Постепенно нарастала наша изоляция и в плане телефонной связи. Если с 1980 по 1983 год мы не имели возможности пользоваться международным и междугородным телефоном, то внутри Горького мы могли позвонить — правда, особенно было некуда, но все-таки несколько раз, когда я болела, Андрей звонил Феликсу и Майе Красавиным, иногда Ковнеру. Однажды, когда мне было как-то очень плохо и я не хотела оставаться одна, Андрей продиктовал ему текст телеграммы в Ньютон и попросил отправить; иногда мы просили его (Андрей, а не я — я никогда не звонила Ковнеру) купить на рынке что-то, так как он живет около рынка. Иногда мы (чаще я) звонили Хайновским,[92] звонили несколько раз в различные кинотеатры — хотели узнать, что идет и когда сеанс. С 1984 года подходить к телефону-автомату нам запретили вообще. Ну, ладно — я вскоре стала ссыльной, но про Андрея ведь некоторые советские государственные деятели заявляли, что он свободен и сам выбрал город Горький для жизни.

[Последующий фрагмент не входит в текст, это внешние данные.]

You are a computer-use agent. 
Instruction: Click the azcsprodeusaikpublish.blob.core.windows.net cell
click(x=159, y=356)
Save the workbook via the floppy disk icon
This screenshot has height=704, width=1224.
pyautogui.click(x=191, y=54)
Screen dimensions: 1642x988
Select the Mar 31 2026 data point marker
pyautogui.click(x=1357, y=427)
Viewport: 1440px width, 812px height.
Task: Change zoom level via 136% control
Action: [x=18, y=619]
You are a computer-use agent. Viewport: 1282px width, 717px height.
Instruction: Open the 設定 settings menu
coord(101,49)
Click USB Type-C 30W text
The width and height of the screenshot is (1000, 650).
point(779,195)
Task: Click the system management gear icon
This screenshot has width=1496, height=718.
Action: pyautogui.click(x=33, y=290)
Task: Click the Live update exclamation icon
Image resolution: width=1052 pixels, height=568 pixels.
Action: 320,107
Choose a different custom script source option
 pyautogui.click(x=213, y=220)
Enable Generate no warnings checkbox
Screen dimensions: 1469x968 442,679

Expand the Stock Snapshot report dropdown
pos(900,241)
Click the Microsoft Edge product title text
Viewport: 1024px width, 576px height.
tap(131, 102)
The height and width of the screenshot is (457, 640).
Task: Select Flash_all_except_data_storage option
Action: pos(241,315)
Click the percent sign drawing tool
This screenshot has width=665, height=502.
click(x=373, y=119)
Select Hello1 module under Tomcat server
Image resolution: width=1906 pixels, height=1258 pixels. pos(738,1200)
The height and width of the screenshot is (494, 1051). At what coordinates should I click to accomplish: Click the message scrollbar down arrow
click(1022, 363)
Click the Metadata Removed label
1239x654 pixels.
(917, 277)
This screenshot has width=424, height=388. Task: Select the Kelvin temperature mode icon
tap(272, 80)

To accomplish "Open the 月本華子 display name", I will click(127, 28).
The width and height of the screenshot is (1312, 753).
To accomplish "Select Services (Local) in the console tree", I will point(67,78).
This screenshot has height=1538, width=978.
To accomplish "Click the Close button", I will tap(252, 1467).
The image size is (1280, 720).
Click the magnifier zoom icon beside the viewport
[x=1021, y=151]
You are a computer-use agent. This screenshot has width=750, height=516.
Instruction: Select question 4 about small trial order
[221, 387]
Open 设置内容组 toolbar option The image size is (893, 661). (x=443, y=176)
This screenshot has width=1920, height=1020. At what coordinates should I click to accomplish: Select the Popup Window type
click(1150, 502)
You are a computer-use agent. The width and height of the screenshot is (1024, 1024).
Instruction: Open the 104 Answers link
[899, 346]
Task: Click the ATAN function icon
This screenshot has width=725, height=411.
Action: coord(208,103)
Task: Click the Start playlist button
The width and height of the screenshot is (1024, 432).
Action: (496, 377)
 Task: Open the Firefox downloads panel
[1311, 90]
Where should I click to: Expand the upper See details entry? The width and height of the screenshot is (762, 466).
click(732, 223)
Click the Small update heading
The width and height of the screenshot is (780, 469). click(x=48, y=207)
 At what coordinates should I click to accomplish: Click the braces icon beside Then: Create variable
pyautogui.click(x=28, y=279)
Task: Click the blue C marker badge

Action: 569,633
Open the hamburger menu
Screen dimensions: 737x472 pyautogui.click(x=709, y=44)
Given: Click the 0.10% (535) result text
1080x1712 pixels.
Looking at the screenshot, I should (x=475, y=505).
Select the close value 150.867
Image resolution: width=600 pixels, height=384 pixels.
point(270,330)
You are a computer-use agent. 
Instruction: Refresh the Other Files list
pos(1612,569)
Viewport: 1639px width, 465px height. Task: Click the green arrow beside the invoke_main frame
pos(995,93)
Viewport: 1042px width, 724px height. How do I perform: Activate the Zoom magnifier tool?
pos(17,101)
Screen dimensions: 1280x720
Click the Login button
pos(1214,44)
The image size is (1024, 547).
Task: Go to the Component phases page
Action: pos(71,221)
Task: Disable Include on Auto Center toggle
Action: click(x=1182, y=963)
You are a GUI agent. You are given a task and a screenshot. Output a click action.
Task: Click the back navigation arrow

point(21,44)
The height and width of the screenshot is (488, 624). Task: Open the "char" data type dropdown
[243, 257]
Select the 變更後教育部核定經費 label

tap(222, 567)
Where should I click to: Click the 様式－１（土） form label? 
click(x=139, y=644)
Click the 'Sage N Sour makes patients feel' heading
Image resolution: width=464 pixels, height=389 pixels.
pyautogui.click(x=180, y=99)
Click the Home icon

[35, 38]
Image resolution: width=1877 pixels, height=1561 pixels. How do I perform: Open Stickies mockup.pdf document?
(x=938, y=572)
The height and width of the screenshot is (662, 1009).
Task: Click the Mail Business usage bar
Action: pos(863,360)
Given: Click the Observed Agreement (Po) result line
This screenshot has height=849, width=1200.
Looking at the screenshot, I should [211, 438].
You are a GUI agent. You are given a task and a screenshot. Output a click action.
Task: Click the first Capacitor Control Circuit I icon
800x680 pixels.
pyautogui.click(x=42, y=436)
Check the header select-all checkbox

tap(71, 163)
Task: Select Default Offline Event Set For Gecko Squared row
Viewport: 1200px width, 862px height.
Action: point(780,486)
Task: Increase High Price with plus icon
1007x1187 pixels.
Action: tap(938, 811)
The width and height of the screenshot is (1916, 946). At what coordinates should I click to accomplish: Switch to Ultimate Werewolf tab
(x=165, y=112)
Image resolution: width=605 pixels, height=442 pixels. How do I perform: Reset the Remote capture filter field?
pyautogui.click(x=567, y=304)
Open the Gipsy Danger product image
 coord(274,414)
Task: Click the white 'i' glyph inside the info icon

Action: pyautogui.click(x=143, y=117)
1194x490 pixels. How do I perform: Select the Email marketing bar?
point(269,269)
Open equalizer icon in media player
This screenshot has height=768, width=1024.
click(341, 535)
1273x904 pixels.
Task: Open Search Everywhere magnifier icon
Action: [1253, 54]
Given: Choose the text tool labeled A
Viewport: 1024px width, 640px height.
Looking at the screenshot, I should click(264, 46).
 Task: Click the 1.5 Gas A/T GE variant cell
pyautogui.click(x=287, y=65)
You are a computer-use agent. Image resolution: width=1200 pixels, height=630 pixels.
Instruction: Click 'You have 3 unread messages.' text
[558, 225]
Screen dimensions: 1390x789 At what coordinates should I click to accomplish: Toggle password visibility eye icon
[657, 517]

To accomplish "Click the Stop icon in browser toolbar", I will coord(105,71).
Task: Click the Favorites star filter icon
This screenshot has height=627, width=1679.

Приняв решение о голодовке, Андрей стал упорно думать, как можно будет в нашем положении передать информацию. Отношение к голодовке физиков и адвоката не внушало особых надежд. Кто еще? Ковнера и Феликса мы не видели с начала апреля. Им, видимо, запретили посещения, да и можно ли было пытаться делать это через них — и страшно их подвести, и… Андрей вспомнил, что один наш знакомый В. часто бывал в Горьком, и стал советоваться со мной — конечно, письменно. Ни одного слова вслух. В Москве в прошлом тоже часто надо было не говорить, а писать. Людей, с которыми так общаешься — писали чаще всего на стирающихся дощечках, — Андрей называл «свой в доску». Я очень засомневалась в том, что В. «свой в доску» и что мы сможем разыскать его, встретиться с ним так, чтобы получилось «случайно» и чтобы можно было что-то передать. Да и захочет ли, рискнет ли он? И я напомнила Андрею историю более чем двухлетней давности.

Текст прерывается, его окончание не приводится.